Today was not most days. I’m running a bit ragged, and for once I can only blame myself. Last night, I actually stayed up reading a book until 12:47 am. What was I thinking? Well, to tell you the truth, I was thinking that I just had to find out what happened to the last human survivors in a blood-thirsty vampire-infested post-apocalyptic world. Is this what happens when English teachers go soft? 18 months ago I was analyzing themes of redemption and mob mentality in The Crucible, and now I’ve set that all aside for a life of motherhood and (cringe) vampires? A fall from grace, to say the least. The summer-reading book that tempted me from my lofty ideals is none other than The Passage by Justin Cronin. Since the book has vaulted to number four on the New York Times Bestseller list, I doubt I am the only bleary-eyed reader still turning pages in the wee hours of night. (Also, in defense of my now questionable Mrs. English status, Cronin’s novel is actually well-written, unlike another recent and unnamed vampire pop fiction series.) All this to say, I’m glad that the “Mamas” have now been silenced by a fluffy white blanket and a dark room.
I thought I’d share today some of Little Friend’s favorite things, since I’m constantly spouting off about my own favorites (vamp fiction among others). Through Little Friend, I have learned that a favorites list, as composed by an 18-month-old, camouflages as simplicity but explodes with significance. Let me elaborate as I share the list:
LITTLE FRIEND’S SUMMER 2010 FAVORITES LIST
1. Swinging. Simple in its execution (swing, rope or chain, harness, willing and able-bodied pusher). Simple in its motion (ain’t got much more to give than back and forth, back and forth). In reality, Little Friend’s love of swinging is as varied as her moods and experiences. Sometimes, like this evening, swinging is soothing and hypnotizing as she holds her favorite toy and sucks her thumb, eyes staring into the distance. At other times, swinging becomes a vehicle for storytelling. Using a garbled mix of sign language and simple words, Little Friend tells me over and over that her grandmother has a swing and dogs and cats and a swing (multiple mentions of the swing are necessary), and that she should come visit RIGHT HERE, RIGHT NOW! (Insert emphatic index finger pointing at swing.) Really, I think the swing and its accompanying obsession symbolizes all that is soothing and loving in Little Friend’s life. Not bad for a bit of molded plastic and a length of chain.

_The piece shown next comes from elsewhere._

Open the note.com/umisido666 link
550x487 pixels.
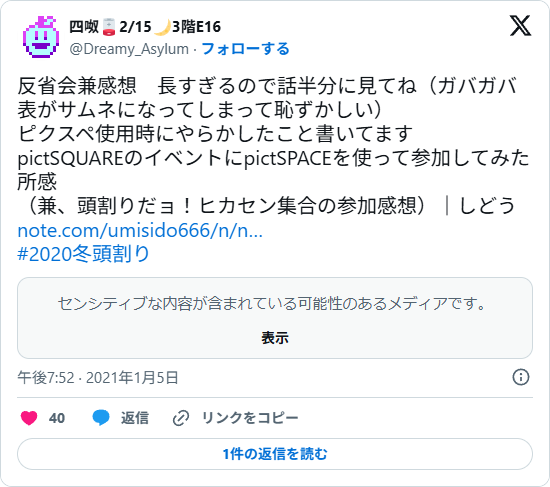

2. Thunder. Actually, I think the jury’s still out on this one. Little Friend is currently weighing whether or not to love or fear the big booms from the sky. I’m hoping the scales will tip toward love. June thunderstorms have been rolling through every couple of days here, interrupting trips to the swimming pool and raspberry picking. Try explaining some big booming and potentially frightening sound to someone who lacks the basic understanding of sound waves and water molecules. “You know the rain?” I query in what I hope is a convincingly cheerful voice. “You know, like in the itsy-bitsy spider? (insert off-key a capella version of song here).” Little Friend gives a tentative nod and flashes wide eyes back to the sky. “Well,” I continue hastily. “The rain comes from clouds in the sky. Where’s the sky?” A chubby finger shoots toward the ceiling. “Yes! You’re right! Well, the thunder is like the clouds are clapping.” Two chubby hands give a few tentative claps. “Yes! You’re right! Clouds clapping.”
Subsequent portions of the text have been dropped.